# Dataset Exploration in `notebooks/`

This notebook helps you explore datasets found only in the `notebooks/` folder with `.ipynb` extension. You can list available notebooks, load their contents, inspect their structure, and visualize any embedded data.

## 1. List Available Datasets in Folder

Use Python to list all `.ipynb` files in the `notebooks/` directory.

In [None]:
import os
import glob

# List all .ipynb files in the notebooks/ directory
notebook_dir = 'notebooks'
ipynb_files = glob.glob(os.path.join(notebook_dir, '*.ipynb'))
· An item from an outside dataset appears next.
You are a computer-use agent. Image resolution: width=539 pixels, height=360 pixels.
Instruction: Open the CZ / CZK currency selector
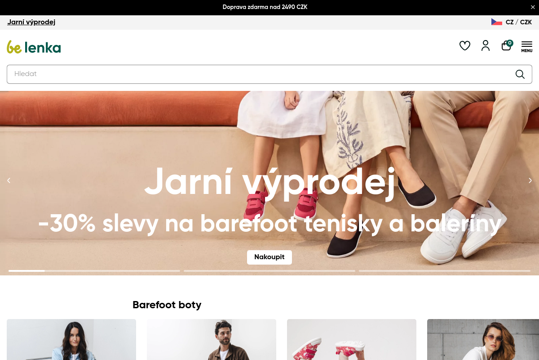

print('Available .ipynb files:')
for f in ipynb_files:
    print('-', os.path.basename(f))

## 2. Load Selected Dataset

Select a `.ipynb` file to load its contents using `nbformat`.

In [None]:
import nbformat

# Select a notebook to load (update filename as needed)
selected_file = ipynb_files[0] if ipynb_files else None
if selected_file:
    with open(selected_file, 'r', encoding='utf-8') as f:
        nb = nbformat.read(f, as_version=4)
    print(f'Loaded notebook: {selected_file}')
else:
    print('No notebook files found to load.')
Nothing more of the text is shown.